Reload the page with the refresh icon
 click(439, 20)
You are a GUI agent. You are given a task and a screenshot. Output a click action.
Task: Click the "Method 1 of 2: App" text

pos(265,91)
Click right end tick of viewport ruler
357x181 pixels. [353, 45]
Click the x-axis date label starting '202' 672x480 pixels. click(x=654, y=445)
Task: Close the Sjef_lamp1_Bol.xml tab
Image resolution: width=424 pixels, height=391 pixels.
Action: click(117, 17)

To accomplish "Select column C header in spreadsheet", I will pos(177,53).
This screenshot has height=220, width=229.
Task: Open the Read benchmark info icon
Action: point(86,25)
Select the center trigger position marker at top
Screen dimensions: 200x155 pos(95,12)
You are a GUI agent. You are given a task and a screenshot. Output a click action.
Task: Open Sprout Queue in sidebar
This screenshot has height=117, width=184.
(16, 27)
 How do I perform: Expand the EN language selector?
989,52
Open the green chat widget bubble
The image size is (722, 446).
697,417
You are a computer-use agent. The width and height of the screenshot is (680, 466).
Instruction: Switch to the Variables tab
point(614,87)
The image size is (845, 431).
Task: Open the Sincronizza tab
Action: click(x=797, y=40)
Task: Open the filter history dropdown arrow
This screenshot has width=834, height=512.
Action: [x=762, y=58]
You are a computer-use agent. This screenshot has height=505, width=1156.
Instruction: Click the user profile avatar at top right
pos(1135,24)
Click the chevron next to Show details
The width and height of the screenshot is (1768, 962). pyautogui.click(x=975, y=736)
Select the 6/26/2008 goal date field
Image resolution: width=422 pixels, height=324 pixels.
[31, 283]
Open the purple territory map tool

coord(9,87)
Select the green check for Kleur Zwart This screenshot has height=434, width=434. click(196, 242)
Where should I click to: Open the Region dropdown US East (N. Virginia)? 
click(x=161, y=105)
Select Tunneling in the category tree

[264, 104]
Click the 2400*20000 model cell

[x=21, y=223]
•••
*EXERCISE PROMPT*
Report each line of the data in which "green" occurs.

*ANSWER TO THE EXERCISE*
Open the green chat widget bubble
Select the green check for Kleur Zwart This screenshot has height=434, width=434. click(196, 242)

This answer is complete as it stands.